[Records from a collection]
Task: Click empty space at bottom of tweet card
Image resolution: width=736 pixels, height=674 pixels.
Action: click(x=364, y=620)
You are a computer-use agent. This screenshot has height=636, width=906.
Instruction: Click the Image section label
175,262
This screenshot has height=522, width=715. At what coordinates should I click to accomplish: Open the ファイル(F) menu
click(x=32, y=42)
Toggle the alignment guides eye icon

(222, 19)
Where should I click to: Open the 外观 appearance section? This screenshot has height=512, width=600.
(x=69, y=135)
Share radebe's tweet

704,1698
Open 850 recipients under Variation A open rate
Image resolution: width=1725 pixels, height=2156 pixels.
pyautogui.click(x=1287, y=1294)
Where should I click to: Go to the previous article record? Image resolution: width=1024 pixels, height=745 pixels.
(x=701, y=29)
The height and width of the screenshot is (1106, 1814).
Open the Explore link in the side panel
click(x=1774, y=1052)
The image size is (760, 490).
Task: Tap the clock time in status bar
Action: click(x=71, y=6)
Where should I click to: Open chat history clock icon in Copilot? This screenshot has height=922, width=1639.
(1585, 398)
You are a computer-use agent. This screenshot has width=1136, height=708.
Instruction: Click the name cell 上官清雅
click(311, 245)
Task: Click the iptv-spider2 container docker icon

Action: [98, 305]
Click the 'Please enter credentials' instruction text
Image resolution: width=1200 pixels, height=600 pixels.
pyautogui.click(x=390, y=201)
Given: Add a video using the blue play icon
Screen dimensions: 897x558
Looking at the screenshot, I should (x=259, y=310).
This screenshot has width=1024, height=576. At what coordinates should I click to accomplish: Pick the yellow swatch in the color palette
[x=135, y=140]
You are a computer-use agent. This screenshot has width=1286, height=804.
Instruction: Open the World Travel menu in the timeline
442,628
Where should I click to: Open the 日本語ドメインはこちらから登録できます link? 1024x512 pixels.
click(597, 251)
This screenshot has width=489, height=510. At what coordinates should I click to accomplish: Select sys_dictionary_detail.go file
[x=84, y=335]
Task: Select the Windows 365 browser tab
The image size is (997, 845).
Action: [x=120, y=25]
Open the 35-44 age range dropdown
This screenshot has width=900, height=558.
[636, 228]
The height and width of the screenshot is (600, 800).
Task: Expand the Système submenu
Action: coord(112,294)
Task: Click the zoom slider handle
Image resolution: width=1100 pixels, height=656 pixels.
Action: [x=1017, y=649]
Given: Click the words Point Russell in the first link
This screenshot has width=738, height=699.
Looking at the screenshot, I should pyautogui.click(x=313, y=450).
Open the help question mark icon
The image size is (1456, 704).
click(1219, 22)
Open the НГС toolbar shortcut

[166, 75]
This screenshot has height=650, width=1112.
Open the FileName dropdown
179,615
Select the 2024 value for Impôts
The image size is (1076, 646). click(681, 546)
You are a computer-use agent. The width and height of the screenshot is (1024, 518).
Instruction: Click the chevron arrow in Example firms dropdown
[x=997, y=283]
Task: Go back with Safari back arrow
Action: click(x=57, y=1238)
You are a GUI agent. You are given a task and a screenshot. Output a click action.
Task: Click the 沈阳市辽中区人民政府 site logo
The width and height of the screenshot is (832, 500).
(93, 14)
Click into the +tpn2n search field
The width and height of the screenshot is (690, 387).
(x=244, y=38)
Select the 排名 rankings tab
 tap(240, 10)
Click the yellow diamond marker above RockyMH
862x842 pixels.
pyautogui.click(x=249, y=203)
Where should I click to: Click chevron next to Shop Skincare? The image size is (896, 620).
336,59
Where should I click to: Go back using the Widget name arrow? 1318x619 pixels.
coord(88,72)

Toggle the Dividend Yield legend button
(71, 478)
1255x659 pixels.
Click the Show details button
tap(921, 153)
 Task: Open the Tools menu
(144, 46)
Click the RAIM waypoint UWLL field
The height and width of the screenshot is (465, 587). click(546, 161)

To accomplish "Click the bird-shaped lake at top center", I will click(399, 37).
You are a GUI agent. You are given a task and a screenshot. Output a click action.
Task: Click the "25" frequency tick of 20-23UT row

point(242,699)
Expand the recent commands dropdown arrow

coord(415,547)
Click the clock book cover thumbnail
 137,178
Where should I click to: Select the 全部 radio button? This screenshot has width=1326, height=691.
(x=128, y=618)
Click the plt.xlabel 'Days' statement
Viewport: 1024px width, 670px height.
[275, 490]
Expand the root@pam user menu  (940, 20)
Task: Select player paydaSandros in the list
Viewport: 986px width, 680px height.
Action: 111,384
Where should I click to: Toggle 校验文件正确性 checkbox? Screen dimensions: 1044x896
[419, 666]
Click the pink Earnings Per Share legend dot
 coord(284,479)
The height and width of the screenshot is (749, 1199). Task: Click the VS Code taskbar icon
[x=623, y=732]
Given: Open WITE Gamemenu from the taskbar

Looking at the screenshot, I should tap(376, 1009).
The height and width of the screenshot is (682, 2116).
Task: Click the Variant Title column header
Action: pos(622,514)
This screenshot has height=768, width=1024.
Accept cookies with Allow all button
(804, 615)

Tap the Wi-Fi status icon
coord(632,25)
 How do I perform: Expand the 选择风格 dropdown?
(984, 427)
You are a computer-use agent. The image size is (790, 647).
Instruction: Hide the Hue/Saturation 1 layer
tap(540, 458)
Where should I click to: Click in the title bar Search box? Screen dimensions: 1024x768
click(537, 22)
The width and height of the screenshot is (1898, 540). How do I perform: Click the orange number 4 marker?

== Work to be completed ==
Return the entries above in full and exactly as written.

== Solution to the problem ==
Task: Click empty space at bottom of tweet card
Image resolution: width=736 pixels, height=674 pixels.
Action: click(x=364, y=620)
You are a computer-use agent. This screenshot has height=636, width=906.
Instruction: Click the Image section label
175,262
This screenshot has height=522, width=715. At what coordinates should I click to accomplish: Open the ファイル(F) menu
click(x=32, y=42)
Toggle the alignment guides eye icon

(222, 19)
Where should I click to: Open the 外观 appearance section? This screenshot has height=512, width=600.
(x=69, y=135)
Share radebe's tweet

704,1698
Open 850 recipients under Variation A open rate
Image resolution: width=1725 pixels, height=2156 pixels.
pyautogui.click(x=1287, y=1294)
Where should I click to: Go to the previous article record? Image resolution: width=1024 pixels, height=745 pixels.
(x=701, y=29)
The height and width of the screenshot is (1106, 1814).
Open the Explore link in the side panel
click(x=1774, y=1052)
The image size is (760, 490).
Task: Tap the clock time in status bar
Action: click(x=71, y=6)
Where should I click to: Open chat history clock icon in Copilot? This screenshot has height=922, width=1639.
(1585, 398)
You are a computer-use agent. This screenshot has width=1136, height=708.
Instruction: Click the name cell 上官清雅
click(311, 245)
Task: Click the iptv-spider2 container docker icon

Action: [98, 305]
Click the 'Please enter credentials' instruction text
Image resolution: width=1200 pixels, height=600 pixels.
pyautogui.click(x=390, y=201)
Given: Add a video using the blue play icon
Screen dimensions: 897x558
Looking at the screenshot, I should (x=259, y=310).
This screenshot has width=1024, height=576. At what coordinates should I click to accomplish: Pick the yellow swatch in the color palette
[x=135, y=140]
You are a computer-use agent. This screenshot has width=1286, height=804.
Instruction: Open the World Travel menu in the timeline
442,628
Where should I click to: Open the 日本語ドメインはこちらから登録できます link? 1024x512 pixels.
click(597, 251)
This screenshot has width=489, height=510. At what coordinates should I click to accomplish: Select sys_dictionary_detail.go file
[x=84, y=335]
Task: Select the Windows 365 browser tab
The image size is (997, 845).
Action: [x=120, y=25]
Open the 35-44 age range dropdown
This screenshot has width=900, height=558.
[636, 228]
The height and width of the screenshot is (600, 800).
Task: Expand the Système submenu
Action: coord(112,294)
Task: Click the zoom slider handle
Image resolution: width=1100 pixels, height=656 pixels.
Action: [x=1017, y=649]
Given: Click the words Point Russell in the first link
This screenshot has width=738, height=699.
Looking at the screenshot, I should pyautogui.click(x=313, y=450).
Open the help question mark icon
The image size is (1456, 704).
click(1219, 22)
Open the НГС toolbar shortcut

[166, 75]
This screenshot has height=650, width=1112.
Open the FileName dropdown
179,615
Select the 2024 value for Impôts
The image size is (1076, 646). click(681, 546)
You are a computer-use agent. The width and height of the screenshot is (1024, 518).
Instruction: Click the chevron arrow in Example firms dropdown
[x=997, y=283]
Task: Go back with Safari back arrow
Action: click(x=57, y=1238)
You are a GUI agent. You are given a task and a screenshot. Output a click action.
Task: Click the 沈阳市辽中区人民政府 site logo
The width and height of the screenshot is (832, 500).
(93, 14)
Click into the +tpn2n search field
The width and height of the screenshot is (690, 387).
(x=244, y=38)
Select the 排名 rankings tab
 tap(240, 10)
Click the yellow diamond marker above RockyMH
862x842 pixels.
pyautogui.click(x=249, y=203)
Where should I click to: Click chevron next to Shop Skincare? The image size is (896, 620).
336,59
Where should I click to: Go back using the Widget name arrow? 1318x619 pixels.
coord(88,72)

Toggle the Dividend Yield legend button
(71, 478)
1255x659 pixels.
Click the Show details button
tap(921, 153)
 Task: Open the Tools menu
(144, 46)
Click the RAIM waypoint UWLL field
The height and width of the screenshot is (465, 587). click(546, 161)

To accomplish "Click the bird-shaped lake at top center", I will click(399, 37).
You are a GUI agent. You are given a task and a screenshot. Output a click action.
Task: Click the "25" frequency tick of 20-23UT row

point(242,699)
Expand the recent commands dropdown arrow

coord(415,547)
Click the clock book cover thumbnail
 137,178
Where should I click to: Select the 全部 radio button? This screenshot has width=1326, height=691.
(x=128, y=618)
Click the plt.xlabel 'Days' statement
Viewport: 1024px width, 670px height.
[275, 490]
Expand the root@pam user menu  (940, 20)
Task: Select player paydaSandros in the list
Viewport: 986px width, 680px height.
Action: 111,384
Where should I click to: Toggle 校验文件正确性 checkbox? Screen dimensions: 1044x896
[419, 666]
Click the pink Earnings Per Share legend dot
 coord(284,479)
The height and width of the screenshot is (749, 1199). Task: Click the VS Code taskbar icon
[x=623, y=732]
Given: Open WITE Gamemenu from the taskbar

Looking at the screenshot, I should tap(376, 1009).
The height and width of the screenshot is (682, 2116).
Task: Click the Variant Title column header
Action: pos(622,514)
This screenshot has height=768, width=1024.
Accept cookies with Allow all button
(804, 615)

Tap the Wi-Fi status icon
coord(632,25)
 How do I perform: Expand the 选择风格 dropdown?
(984, 427)
You are a computer-use agent. The image size is (790, 647).
Instruction: Hide the Hue/Saturation 1 layer
tap(540, 458)
Where should I click to: Click in the title bar Search box? Screen dimensions: 1024x768
click(537, 22)
The width and height of the screenshot is (1898, 540). How do I perform: Click the orange number 4 marker?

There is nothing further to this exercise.